Di fronte alla diminuzione del numero di globalisti (passati come detto dagli 842 del 2018 ai 767 del 2022) assistiamo a un cospicuo aumento del gettito fiscale. Questo passa, complessivamente e in modo praticamente uniforme (tra imposte cantonali, comunali e federali), dai 143,2 milioni del 2018 ai 183,5 milioni del 2022. Una progressione di oltre il 28%! Si tratta di una progressione abbastanza regolare anno dopo anno (mancano i dati del 2019 in questa comunicazione), ma è ipotizzabile che anche questo dato confermi una progressione quasi lineare. Anche andando ulteriormente a ritroso, abbiamo la conferma di questa tendenza. Infatti, nel 2016 i globalisti domiciliati in Ticino ammontavano a 910 unità con un gettito complessivo di 118 milioni. Confrontando i dati del 2016 con quelli del 2022 abbiamo quindi un numero di globalisti che diminuisce da 910 unità a 767 (con una diminuzione del 15%) e un gettito fiscale che cresce dai 118 milioni del 2016 ai 183,5 milioni del 2022 (un aumento del 55,5%).

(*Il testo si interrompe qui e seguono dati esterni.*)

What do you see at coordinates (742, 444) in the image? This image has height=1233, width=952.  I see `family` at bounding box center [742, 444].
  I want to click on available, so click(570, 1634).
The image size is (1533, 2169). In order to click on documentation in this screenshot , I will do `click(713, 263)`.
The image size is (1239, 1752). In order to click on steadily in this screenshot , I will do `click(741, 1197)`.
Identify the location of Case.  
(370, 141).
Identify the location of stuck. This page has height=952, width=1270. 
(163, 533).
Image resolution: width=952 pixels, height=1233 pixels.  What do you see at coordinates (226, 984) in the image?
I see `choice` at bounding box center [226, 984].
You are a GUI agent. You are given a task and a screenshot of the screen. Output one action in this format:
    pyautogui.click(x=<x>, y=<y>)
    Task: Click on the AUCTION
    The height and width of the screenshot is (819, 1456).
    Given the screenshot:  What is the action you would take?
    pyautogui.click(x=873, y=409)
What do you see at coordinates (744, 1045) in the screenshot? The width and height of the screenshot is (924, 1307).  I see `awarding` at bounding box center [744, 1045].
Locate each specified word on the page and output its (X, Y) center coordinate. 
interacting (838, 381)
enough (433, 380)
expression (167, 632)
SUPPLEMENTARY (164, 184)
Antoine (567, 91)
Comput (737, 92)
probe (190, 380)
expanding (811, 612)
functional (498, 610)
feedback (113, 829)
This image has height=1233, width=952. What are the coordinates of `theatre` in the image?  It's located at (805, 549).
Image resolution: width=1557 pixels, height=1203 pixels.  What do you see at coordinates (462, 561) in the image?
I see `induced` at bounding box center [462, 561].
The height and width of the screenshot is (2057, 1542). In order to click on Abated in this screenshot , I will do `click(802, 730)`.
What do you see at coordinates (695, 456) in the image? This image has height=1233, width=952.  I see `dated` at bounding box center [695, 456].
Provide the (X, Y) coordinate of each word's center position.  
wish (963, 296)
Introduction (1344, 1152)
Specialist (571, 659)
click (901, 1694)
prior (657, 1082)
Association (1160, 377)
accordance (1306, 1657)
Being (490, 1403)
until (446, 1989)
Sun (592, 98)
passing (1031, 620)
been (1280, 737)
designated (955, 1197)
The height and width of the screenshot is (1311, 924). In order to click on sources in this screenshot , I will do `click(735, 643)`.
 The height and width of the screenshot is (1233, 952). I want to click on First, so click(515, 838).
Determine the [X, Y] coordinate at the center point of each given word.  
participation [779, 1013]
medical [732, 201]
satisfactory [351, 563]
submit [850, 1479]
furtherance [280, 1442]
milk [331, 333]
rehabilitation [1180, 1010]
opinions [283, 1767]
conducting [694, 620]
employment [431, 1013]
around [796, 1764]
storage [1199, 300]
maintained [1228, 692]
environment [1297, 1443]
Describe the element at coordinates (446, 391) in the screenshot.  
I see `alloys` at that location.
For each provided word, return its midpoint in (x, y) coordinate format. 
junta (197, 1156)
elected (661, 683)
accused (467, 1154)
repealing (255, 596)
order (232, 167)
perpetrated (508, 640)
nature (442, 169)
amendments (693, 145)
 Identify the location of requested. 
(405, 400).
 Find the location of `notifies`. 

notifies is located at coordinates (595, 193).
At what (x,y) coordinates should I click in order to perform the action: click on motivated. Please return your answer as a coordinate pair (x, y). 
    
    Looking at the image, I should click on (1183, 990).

Se tornassimo ancora più indietro (al 2012, anno in cui è cominciato l’aumento dell’imposizione fino ad allora ridicola) questa tendenza all’aumento del gettito sarebbe ancora più forte e impressionante.

Un’ultima considerazione riguarda i dati sul numero dei globalisti la cui evoluzione è soggetta a modifiche (a cominciare da coloro che decidono di passare da una imposizione globale ad una normale) e che determinano una evoluzione non riconducibile a modificazioni del carico fiscale, come vorrebbe farci credere il partito dei ricchi.

I dati, che abbiamo in parte richiamato, ci dicono, ad esempio, che dai 910 globalisti del 2016 si è scesi agli 842 del 2018, ma per poi risalire nel 2020 ad un numero assai vicino a quello del 2016 (896 globalisti), per infine scendere ai 767 di fine 2022. Assistiamo quindi ad una evoluzione oscillante, in un trend che appare sostanzialmente stagnante.

Interessante invece, e incontestabile, che in tutto questo lasso di tempo, come abbiamo sottolineato dati alla mano, il gettito dei globalisti è aumentato di oltre il 50%. È sulla base di queste considerazioni l’MPS ha inoltrato negli scorsi giorni un’iniziativa parlamentare per aumentare l’imposizione fiscale dei globalisti.